In the University of Miami football game case in 2017, the department cleared Officer Douglas Ross of the punch on 30-year-old Bridget Freitas, saying he “acted instinctively” when she struck him.

BLM organizer Alexandre’s civil suit accusing two of the cops who punched him of excessive force and battery is scheduled for January after a U.S. District Court judge ruled their “use of force, on a non-violent man for what amounts to a misdemeanor, simply is not proportional to the need for that force.” 

At least three other criminal cases on rough arrests are pending trial in Miami-Dade. The Miami-Dade State Attorney’s Office, however, has lost three others at trial. In one case, a Miami-Dade police sergeant was acquitted after he took the stand to insist that he had to slap a handcuffed suspect because the man was about to spit on him.

“You don’t duck,” the sergeant, Manuel Regueiro testified at his trial. “Then, you’re a coward.”

That mentality riles police-reform advocates, who say those unwarranted punches and kicks will continue unless the whole culture of police departments changes, starting from the academy.

“Right now, their us versus them training creates a toxic discord with the community,” said lawyer Daniel Suarez, a former member of Miami’s Civilian Investigation Panel, a body that reviews use-of-force cases. “Cops are trained to demonize everybody and we have learned to distrust cops.

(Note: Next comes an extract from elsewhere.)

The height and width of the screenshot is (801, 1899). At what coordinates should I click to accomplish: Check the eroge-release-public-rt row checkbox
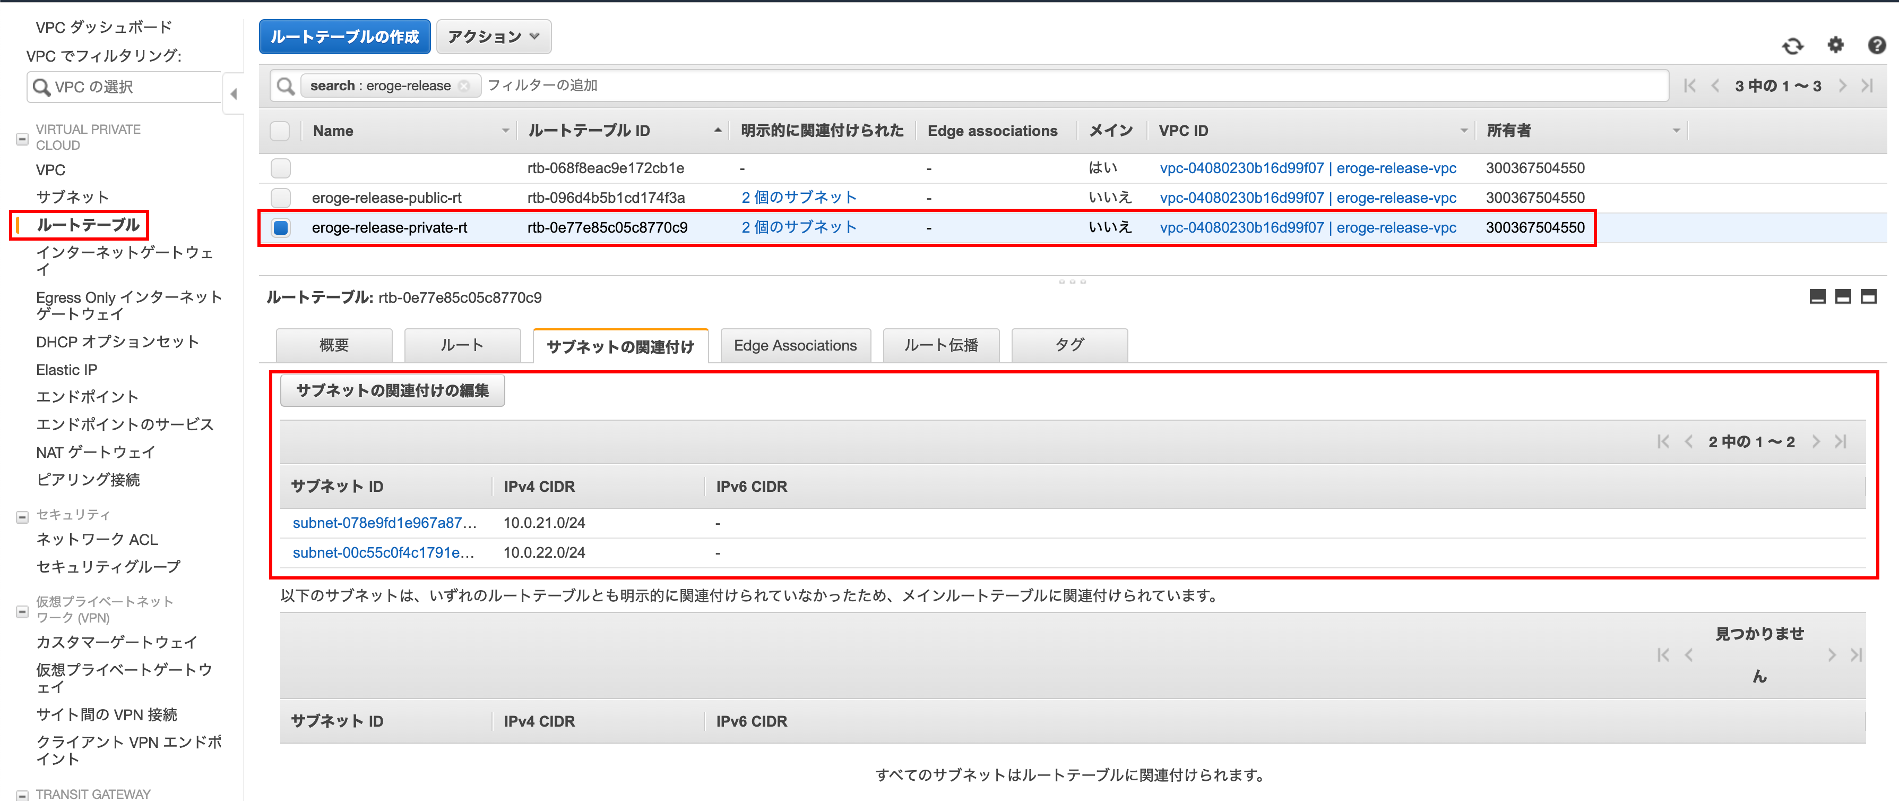point(280,198)
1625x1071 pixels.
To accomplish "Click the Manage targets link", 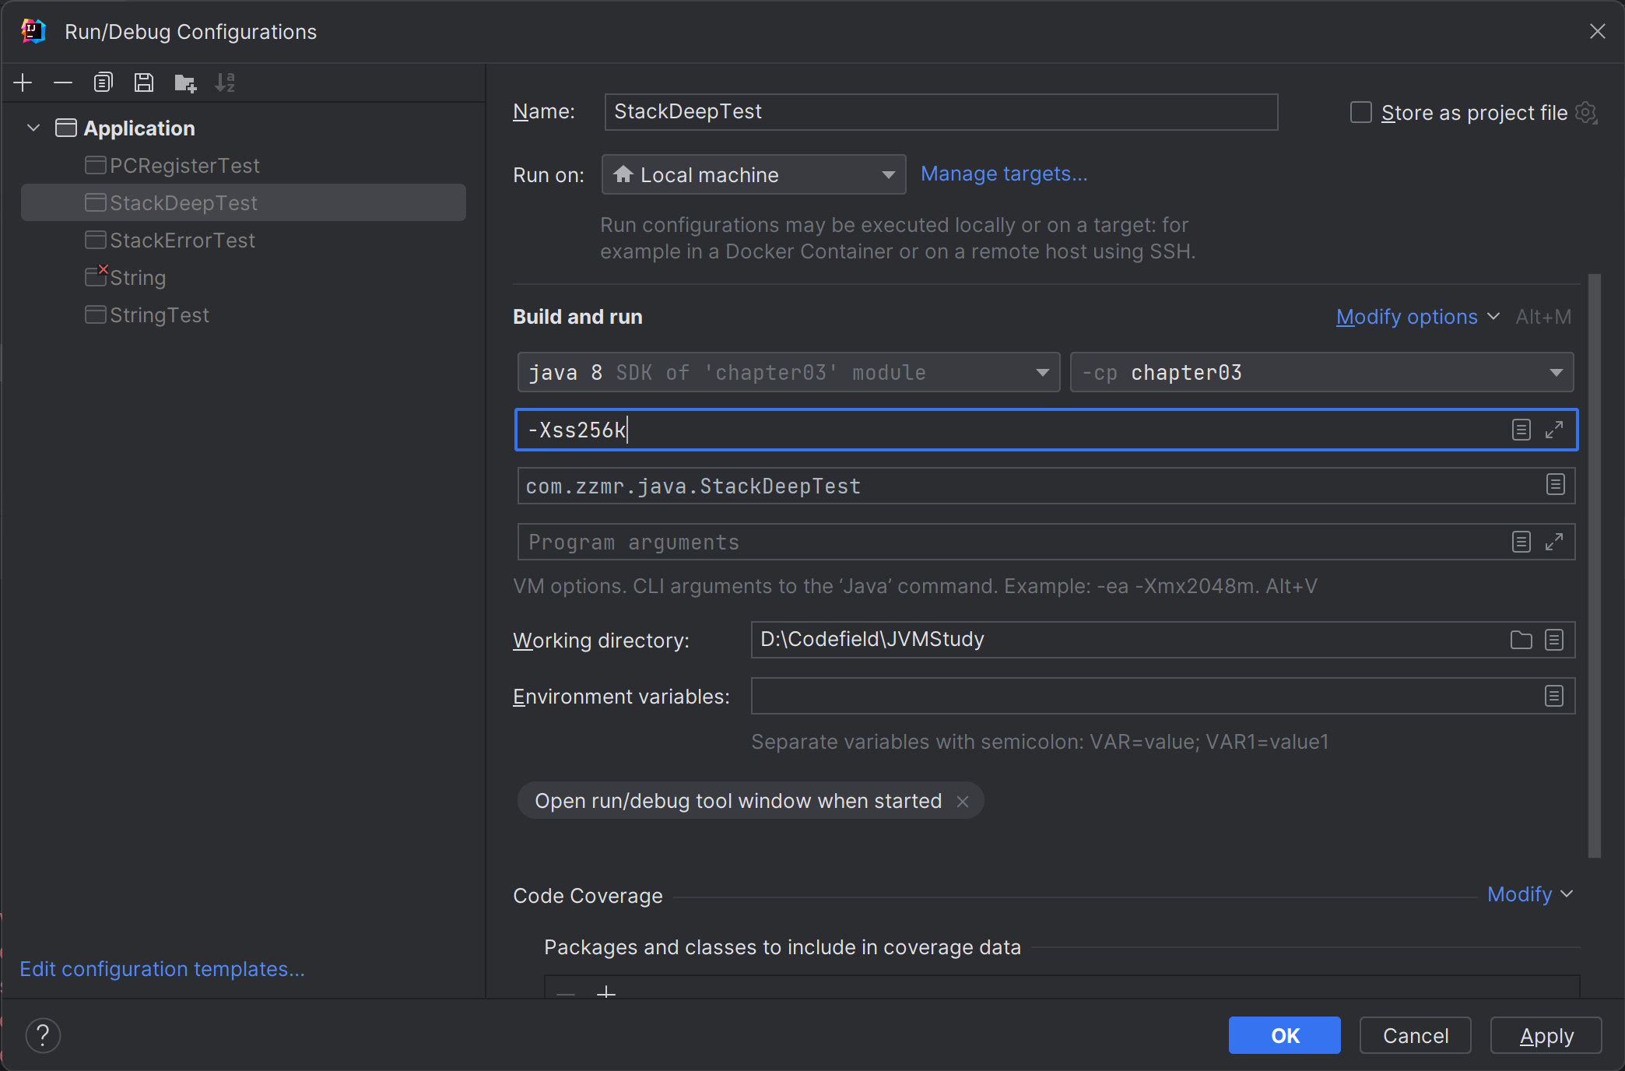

We’re scared to look at them the wrong way or they might punch us or arrest us.”

Justin Pinn, who was a member of the advisory board created to oversee reforms at the Miami Police Department after a series of fatal shootings of Black men over a decade ago, said departments “need to see a change of mentality from warrior to guardian.”

“Yes, the person may be a threat, yes, the person may need to go to jail. Let’s assume the person will be angry. Police should respond by talking first, using non provocative language like ma’am and sir, and not yelling back,” Pinn said.

Putting those concepts into practice, however, is messy.

In the case at Miami’s airport, police claimed 21-year-old Paris Anderson had become belligerent when she missed a connecting flight. Officers said she would not stop yelling at ticket agents, and threatened to punch one.

When Officer Rodriguez — who is Black and of Puerto Rican descent — tried to get her to leave, she yelled at him. “You acting like you white when you really Black...what you want to do?” the woman yelled, jabbing her head toward his in the video.

Stahl, the union president, said Rodriguez tried talking her down to no avail.

“She also has no mask on. There is spittle hitting him in the face. She walks up to his face. He takes three steps back and she walks into him,” Stahl said. “He was going to make an arrest and he used a discretionary slap.”

Haberfeld, the John Jay police force expert, viewed the video and agreed.

“She absolutely presented a clear threat to him, violates his personal space and her body language and verbal expressions were violent,” Haberfeld said. “He had the right to use force against her. No doubt she was the aggressor.”

The Miami-Dade State Attorney’s Office is still investigating whether Rodriguez, a tall and stout man, was justified in using force against the much smaller woman. Ultimately, prosecutors will have to decide whether he broke the law in hitting the woman.

Burkhalter, the former New York cop turned lawyer, also viewed the video. He believes Rodriguez could have done more before lashing out.

“De-escalation is a problem-solving approach. You’re using knowledge of human psychology,” Burkhalter said. “A diversionary blow is an instinctual approach. You’re hitting first, asking questions later.”